While not bringing anything new and unique to the Fantasy genre, I enjoyed the world Abercrombie has built and I liked getting to know the characters. There was a lot of foundation laid for later books in the series and while there was enough action and intrigue to carry the reader along, the build-up of the characters and the world was extensive and comprised most of the book. That detracted from my overall enjoyment. Glokta is the only character in whom we see any real growth although the potential is there in the other primary characters. His character suffers from an excess of internal monologuing but that does seem to help balance his character in the reader’s eye since the “show” part of his story contains a lot of off-putting torture and general disagreeableness. Bayaz’s history is left under-developed and we just start to get a sense of who Logen is. Luthar is a typical spoiled nobleman and I would have liked to see him lose a bit more of his self-centeredness. I don’t doubt there is a lot in store for these characters but without a bit more development and growth to motivate me to follow their stories, I’m not rushing out to get the second audiobook although I will pick it up eventually.
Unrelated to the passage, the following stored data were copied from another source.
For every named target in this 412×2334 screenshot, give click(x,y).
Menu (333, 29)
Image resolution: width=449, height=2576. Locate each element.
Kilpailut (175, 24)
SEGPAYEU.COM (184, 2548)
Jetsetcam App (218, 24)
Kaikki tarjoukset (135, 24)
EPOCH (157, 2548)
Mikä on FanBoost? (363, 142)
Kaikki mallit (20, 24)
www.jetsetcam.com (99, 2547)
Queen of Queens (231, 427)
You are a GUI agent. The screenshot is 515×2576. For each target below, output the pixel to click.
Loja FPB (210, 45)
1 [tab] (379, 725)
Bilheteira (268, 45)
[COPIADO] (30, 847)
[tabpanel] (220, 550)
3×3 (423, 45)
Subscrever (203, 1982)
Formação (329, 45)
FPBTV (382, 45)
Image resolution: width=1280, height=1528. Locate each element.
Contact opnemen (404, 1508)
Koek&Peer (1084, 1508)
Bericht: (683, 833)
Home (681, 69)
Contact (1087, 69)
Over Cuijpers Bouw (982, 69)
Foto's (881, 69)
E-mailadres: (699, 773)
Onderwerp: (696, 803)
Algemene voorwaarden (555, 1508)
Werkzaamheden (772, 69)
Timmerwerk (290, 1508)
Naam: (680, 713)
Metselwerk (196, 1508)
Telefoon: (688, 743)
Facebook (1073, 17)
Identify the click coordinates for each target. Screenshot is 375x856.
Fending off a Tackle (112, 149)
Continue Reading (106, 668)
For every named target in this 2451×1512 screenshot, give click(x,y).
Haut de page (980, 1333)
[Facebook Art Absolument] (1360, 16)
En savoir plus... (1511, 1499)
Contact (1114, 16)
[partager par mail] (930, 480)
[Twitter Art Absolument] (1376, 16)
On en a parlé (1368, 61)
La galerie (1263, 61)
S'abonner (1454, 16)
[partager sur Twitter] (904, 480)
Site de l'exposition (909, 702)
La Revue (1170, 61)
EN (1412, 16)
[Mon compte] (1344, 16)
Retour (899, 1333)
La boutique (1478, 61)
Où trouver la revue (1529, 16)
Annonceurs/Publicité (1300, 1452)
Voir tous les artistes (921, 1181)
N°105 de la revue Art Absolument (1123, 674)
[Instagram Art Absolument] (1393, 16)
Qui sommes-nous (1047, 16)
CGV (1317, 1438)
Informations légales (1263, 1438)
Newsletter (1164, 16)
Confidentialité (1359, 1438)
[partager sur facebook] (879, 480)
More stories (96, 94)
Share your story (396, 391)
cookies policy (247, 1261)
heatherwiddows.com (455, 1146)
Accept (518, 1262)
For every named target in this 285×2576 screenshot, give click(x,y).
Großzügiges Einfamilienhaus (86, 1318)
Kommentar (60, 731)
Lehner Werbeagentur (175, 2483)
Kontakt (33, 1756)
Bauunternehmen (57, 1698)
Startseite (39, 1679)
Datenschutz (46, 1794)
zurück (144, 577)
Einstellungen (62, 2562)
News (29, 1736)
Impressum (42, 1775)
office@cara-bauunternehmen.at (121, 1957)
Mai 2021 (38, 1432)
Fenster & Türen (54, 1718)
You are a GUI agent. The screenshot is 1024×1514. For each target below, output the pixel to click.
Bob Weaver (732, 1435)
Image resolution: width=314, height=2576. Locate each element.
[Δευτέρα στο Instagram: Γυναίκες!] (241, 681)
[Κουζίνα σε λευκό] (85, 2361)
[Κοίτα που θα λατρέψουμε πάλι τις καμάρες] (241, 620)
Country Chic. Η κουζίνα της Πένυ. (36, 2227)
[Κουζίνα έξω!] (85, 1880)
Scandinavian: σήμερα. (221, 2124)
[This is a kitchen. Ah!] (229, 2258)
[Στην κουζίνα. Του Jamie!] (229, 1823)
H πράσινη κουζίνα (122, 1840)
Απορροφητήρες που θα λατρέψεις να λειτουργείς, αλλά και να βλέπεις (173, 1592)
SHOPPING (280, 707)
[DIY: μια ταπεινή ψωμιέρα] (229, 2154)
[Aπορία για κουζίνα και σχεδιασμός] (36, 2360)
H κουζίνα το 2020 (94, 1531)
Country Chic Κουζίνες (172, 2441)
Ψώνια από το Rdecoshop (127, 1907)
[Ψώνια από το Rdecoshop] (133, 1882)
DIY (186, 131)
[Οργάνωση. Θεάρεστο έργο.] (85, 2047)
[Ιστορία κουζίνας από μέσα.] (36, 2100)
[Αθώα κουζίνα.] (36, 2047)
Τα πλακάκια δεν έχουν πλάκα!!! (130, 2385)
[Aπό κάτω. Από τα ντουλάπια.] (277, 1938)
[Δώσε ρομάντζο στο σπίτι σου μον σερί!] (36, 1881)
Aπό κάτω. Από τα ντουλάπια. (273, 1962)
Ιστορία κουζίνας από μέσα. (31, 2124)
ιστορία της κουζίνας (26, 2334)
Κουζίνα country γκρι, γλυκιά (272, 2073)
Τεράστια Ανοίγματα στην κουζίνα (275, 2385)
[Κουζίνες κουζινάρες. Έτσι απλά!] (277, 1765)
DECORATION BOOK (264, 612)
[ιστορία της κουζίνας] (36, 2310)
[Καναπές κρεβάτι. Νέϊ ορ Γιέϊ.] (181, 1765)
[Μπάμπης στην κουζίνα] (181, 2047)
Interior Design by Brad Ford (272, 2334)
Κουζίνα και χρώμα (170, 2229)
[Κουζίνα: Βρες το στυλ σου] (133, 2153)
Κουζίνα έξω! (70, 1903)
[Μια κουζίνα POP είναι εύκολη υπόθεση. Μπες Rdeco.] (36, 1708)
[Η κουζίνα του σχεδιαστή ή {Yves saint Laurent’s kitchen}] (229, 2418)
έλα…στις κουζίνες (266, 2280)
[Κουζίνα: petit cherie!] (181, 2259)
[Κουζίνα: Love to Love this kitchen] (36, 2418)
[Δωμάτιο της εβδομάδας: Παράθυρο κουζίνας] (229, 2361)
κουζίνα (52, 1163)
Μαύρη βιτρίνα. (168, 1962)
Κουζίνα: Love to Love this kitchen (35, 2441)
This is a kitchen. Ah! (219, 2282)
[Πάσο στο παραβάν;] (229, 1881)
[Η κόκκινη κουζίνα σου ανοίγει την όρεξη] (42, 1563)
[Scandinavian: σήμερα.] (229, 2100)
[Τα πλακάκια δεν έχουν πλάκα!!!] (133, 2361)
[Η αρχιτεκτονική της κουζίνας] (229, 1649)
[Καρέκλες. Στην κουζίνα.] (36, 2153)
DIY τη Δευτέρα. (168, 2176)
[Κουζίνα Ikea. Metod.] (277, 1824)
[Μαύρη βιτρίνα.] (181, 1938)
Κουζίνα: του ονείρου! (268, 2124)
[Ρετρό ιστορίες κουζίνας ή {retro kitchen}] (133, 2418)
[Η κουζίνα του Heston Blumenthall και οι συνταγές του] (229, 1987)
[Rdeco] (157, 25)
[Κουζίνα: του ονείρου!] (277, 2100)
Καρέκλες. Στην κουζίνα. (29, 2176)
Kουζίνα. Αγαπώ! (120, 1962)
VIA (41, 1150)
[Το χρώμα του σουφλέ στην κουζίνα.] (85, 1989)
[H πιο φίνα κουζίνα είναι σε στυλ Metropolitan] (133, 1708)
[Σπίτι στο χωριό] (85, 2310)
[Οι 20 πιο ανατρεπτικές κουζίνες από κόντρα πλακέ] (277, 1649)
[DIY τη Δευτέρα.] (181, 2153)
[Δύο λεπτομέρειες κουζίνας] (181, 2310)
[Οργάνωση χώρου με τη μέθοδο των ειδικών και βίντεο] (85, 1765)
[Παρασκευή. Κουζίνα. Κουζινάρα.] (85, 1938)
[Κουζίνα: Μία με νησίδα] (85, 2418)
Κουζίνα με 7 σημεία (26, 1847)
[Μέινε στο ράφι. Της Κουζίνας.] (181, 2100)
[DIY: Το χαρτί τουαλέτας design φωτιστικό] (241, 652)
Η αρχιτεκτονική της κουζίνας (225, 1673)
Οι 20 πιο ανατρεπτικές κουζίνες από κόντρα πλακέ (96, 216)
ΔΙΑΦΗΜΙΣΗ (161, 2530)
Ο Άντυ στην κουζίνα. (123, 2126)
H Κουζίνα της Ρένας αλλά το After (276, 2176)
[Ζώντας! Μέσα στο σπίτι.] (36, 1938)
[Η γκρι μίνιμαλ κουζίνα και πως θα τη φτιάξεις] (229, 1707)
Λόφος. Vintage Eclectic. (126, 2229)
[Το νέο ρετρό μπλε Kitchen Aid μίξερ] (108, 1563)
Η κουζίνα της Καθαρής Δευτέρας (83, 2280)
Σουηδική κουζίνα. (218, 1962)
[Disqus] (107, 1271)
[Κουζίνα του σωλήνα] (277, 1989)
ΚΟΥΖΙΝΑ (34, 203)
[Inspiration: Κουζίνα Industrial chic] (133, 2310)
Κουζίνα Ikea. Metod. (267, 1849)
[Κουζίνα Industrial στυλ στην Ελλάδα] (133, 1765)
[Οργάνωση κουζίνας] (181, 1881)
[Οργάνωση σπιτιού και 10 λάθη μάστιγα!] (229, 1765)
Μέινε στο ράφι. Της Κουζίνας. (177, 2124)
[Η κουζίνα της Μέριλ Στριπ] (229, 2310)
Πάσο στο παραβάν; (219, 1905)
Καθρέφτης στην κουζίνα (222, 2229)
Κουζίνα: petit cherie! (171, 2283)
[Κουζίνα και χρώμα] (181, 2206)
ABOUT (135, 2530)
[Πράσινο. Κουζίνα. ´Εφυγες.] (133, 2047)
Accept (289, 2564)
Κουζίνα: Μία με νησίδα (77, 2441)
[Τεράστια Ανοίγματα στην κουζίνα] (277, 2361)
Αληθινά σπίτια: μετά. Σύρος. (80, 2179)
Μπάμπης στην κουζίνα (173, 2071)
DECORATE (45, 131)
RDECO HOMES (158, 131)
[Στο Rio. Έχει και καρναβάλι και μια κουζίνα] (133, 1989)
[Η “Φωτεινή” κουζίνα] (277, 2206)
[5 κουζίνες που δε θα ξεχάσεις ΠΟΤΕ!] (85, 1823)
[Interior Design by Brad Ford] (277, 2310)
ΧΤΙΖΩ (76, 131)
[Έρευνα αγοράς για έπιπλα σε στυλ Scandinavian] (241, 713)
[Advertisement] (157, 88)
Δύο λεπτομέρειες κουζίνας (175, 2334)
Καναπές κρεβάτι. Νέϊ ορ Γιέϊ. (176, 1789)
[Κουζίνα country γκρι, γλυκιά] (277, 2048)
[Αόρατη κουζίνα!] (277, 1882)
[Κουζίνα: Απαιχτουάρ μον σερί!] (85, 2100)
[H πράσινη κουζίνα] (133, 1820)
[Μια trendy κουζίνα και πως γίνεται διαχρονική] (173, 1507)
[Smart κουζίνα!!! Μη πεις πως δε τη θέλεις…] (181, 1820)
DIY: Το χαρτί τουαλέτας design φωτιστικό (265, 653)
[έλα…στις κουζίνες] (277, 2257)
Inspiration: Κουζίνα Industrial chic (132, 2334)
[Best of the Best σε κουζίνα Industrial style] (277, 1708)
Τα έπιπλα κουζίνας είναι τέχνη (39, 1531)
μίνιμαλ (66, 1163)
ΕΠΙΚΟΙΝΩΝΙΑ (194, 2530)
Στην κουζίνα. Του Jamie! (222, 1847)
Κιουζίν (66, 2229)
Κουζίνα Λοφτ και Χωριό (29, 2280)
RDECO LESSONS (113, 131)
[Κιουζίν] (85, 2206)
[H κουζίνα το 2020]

The standout for me was really the narration. I found Steven Pacey’s delivery to be excellent. He fully-voiced the characters with what was close to a radio-drama style. He paced the dramatic moments well and the emotional tenor of each character came through clearly. With a vast array of accents and nicely varied pitch and tone, I was never in doubt as to which character was speaking. I could even tell when the story switched between characters located in the North and those in other regions as the accent and cadence changed just slightly even during the narrative sections.  Characters’ internal musings were effectively separated from speech by the use of a slightly softer and more confidential tone. Glokta was voiced with a bit of a lisp which never made the dialogue unclear, was accurate for a man missing his four front teeth, and also had the beneficial effect on me of making a not always admirable character more sympathetic. Despite a slight “drag-queen” aspect to the female voices, I found myself nothing but pleased with the narration.

A good story, an intriguing political storyline, and interesting characters who have a lot of potential to develop in future books combined with top-notch narration make this a good listen.